(Data extracted from a collection)

################

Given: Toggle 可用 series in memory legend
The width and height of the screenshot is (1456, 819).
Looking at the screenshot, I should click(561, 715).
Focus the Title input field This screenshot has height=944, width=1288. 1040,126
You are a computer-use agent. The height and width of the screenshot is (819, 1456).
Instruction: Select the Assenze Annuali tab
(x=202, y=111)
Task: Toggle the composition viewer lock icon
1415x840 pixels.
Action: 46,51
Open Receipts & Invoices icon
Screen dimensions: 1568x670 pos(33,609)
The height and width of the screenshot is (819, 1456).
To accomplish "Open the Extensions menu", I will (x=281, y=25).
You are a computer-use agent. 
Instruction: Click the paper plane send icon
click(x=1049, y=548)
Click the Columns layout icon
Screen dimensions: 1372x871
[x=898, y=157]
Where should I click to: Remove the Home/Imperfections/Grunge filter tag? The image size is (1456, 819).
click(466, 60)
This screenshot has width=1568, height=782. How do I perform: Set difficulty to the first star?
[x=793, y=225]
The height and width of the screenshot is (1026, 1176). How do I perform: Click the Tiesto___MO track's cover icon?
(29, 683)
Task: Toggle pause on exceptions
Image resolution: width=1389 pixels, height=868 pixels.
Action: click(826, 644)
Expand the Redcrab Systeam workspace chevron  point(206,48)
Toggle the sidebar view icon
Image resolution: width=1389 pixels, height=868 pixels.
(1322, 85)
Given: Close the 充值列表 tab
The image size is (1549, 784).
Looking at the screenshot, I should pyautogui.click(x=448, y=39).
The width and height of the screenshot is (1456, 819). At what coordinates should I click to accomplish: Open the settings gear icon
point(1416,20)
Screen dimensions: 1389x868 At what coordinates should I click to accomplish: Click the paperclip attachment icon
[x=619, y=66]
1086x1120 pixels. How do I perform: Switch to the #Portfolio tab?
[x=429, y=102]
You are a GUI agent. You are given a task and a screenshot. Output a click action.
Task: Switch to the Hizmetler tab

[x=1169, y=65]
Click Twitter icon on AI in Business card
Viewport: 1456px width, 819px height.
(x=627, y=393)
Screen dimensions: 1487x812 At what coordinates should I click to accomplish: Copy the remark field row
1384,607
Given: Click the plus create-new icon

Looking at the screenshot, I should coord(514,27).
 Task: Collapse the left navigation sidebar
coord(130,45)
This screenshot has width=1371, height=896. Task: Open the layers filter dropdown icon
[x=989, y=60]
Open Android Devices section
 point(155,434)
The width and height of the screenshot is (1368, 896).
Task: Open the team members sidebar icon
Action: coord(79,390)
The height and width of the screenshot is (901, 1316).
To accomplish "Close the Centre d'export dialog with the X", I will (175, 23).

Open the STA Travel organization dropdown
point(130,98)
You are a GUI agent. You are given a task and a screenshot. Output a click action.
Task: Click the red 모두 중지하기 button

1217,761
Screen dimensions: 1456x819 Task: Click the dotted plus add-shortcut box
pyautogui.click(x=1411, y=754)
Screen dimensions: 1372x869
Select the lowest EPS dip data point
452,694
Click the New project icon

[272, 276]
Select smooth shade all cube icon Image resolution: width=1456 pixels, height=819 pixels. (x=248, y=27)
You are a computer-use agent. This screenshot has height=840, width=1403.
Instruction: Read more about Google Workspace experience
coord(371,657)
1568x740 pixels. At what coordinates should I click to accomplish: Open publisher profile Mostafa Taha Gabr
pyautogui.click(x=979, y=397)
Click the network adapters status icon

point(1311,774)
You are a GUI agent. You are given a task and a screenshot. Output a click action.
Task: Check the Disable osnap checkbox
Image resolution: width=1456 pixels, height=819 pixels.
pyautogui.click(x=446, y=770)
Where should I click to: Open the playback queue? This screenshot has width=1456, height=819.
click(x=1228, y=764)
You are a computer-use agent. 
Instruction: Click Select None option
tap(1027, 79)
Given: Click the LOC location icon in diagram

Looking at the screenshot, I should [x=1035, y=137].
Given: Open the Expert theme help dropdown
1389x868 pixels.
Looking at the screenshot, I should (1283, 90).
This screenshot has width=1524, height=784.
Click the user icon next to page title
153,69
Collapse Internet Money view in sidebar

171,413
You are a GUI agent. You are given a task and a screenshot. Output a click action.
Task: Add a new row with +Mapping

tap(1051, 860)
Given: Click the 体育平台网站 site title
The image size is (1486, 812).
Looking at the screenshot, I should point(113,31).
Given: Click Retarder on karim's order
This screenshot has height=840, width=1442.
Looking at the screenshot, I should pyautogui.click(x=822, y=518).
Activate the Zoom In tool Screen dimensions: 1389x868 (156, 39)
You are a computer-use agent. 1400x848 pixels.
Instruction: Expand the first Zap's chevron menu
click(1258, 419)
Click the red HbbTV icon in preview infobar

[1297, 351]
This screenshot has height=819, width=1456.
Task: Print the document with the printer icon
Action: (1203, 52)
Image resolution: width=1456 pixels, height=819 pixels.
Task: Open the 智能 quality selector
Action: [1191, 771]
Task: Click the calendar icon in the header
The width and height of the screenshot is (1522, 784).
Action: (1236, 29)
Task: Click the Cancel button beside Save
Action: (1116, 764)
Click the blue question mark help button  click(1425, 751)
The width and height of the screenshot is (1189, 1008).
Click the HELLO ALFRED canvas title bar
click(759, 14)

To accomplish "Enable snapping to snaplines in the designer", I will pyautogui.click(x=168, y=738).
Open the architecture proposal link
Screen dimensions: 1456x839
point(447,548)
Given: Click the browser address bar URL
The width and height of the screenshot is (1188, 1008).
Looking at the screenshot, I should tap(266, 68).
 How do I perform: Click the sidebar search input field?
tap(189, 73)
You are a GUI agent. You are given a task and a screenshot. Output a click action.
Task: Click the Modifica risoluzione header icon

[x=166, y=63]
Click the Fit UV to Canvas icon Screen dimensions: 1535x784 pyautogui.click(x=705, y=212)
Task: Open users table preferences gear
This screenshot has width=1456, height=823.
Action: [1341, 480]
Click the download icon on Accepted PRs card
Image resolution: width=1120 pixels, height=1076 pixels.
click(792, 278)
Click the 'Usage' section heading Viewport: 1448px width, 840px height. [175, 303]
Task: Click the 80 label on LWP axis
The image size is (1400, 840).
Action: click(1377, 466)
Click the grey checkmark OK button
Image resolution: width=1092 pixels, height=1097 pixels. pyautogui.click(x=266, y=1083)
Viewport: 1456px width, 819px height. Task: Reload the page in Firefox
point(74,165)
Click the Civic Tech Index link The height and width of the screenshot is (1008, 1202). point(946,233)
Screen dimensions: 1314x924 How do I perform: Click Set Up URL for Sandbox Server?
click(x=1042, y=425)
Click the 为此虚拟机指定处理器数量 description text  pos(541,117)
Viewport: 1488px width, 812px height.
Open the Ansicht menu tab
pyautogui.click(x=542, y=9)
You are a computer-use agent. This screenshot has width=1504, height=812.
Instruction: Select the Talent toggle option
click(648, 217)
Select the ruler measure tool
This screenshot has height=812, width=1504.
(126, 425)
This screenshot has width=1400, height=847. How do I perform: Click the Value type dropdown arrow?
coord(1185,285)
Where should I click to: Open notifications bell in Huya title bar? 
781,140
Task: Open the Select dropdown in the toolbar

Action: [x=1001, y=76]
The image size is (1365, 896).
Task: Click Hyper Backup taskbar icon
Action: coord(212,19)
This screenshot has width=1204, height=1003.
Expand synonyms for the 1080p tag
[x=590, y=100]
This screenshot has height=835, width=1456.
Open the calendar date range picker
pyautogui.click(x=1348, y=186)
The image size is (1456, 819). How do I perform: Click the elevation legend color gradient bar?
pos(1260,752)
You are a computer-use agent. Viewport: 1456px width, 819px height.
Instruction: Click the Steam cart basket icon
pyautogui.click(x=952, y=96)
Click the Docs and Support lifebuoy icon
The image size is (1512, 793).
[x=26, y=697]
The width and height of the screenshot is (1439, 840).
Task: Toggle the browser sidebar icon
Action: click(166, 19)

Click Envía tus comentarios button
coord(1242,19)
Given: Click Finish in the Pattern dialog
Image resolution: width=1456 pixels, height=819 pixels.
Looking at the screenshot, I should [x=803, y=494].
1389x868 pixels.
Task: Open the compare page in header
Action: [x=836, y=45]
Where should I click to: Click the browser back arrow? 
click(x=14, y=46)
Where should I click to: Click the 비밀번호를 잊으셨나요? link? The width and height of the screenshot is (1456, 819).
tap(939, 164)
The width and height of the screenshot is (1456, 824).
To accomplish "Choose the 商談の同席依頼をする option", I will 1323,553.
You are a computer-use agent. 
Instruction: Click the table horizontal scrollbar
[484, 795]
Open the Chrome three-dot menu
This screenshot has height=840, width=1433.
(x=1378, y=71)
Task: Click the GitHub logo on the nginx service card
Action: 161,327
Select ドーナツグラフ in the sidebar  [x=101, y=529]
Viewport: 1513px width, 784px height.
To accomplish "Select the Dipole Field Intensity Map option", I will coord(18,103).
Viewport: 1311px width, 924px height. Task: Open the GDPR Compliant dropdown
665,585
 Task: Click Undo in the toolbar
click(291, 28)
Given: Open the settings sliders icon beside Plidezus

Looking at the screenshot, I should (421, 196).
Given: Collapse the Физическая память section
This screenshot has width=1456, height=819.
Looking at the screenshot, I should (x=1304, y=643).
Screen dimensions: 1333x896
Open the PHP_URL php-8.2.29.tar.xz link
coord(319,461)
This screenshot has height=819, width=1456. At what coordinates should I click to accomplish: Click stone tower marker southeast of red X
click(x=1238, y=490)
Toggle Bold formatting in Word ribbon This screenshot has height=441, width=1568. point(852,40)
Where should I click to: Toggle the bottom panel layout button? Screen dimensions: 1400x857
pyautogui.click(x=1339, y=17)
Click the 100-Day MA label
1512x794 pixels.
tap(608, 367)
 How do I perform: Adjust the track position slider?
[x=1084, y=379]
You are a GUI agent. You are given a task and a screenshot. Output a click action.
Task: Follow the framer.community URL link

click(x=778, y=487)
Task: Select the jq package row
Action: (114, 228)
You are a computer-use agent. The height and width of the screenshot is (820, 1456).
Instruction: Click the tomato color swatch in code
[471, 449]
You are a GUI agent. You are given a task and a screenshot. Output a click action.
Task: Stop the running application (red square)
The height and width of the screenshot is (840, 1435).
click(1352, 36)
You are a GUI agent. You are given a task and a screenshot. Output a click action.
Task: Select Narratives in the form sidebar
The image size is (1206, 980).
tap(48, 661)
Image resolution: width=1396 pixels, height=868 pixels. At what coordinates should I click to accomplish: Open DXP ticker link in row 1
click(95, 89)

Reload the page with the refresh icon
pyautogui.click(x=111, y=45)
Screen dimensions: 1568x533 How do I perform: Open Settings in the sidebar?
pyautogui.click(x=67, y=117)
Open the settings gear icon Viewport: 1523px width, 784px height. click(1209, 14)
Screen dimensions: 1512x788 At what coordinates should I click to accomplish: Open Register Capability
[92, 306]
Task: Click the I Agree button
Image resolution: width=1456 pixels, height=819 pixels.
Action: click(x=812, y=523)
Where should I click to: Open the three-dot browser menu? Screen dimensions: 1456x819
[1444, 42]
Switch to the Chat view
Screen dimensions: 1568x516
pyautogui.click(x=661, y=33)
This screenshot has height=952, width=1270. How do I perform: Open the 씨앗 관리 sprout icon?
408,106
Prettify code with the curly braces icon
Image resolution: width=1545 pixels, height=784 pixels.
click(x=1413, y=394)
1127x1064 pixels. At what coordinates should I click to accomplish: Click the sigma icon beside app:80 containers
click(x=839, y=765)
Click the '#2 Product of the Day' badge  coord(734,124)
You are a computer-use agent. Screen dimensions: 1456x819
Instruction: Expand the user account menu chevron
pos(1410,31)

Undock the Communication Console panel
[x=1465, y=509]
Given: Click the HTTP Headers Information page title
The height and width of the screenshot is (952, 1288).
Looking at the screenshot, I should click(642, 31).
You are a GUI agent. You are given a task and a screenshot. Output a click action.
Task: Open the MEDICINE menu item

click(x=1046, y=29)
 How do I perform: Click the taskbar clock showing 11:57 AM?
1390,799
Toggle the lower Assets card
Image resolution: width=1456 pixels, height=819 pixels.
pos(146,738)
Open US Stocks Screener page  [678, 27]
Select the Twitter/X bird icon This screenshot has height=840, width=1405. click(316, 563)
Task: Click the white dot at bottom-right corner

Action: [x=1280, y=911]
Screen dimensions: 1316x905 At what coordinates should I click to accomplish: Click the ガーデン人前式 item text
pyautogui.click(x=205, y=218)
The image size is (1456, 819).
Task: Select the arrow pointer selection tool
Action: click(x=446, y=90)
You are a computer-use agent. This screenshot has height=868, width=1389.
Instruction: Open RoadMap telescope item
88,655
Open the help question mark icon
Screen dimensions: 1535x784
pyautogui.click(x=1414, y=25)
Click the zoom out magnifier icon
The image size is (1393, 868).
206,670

################

**What is required**
Your whole answer should be one number, the count of lines in the records that hold "computer".

**Output of the exercise**
11